Amid the delay in securing approval, Seplat extended the share sale and purchase agreement (SSPA) with ExxonMobil for the acquisition of its stake in MPNU in May 2023. On May 17, Seplat indicated progress in acquiring MPNU assets, and a week later, the company extended the SSPA again.
This is as ExxonMobil is reducing its presence in Africa’s biggest oil-producing country, shrinking its office space and scaling back operations in the country.
Exxon has reportedly vacated its large office in Lagos, opting for a smaller, more centralised location. Similar downsizing is expected in other Nigerian cities where the company has a presence.
According to Reuters, Exxon is relocating staff from the 12-floor Mobil House, reportedly leased at the cost of $10 million annually, to a six-floor office building 22 kilometres away in the upscale Ikoyi area, built to accommodate half the personnel working at the former offices.
“The new office leaves no one in doubt about its future plans for Nigeria,” a staff member of the company told Reuters.

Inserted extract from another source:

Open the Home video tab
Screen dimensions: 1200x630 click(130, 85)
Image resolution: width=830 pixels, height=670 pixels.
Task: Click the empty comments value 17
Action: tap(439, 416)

The exact number of employees affected by the office closures is unclear, but the move is likely to result in job losses and a smaller overall footprint for Exxon in the country.
ExxonMobil has been operating in Nigeria for over 50 years and is one of the largest oil producers in the country. The company’s scaling back is likely to have a significant impact on the Nigerian oil and gas sector, as well as the broader economy.
Industry analysts suggest that Exxon’s decision is part of a wider trend among international oil companies (IOCs) in Nigeria. Many IOCs are facing pressure to reduce costs and streamline operations, leading to a shift towards smaller, more efficient teams.
The long-term impact of Exxon’s downsizing on the Nigerian oil and gas sector remains to be seen. However, the move underscores the challenges facing the industry and the need for adaptation in the current economic climate.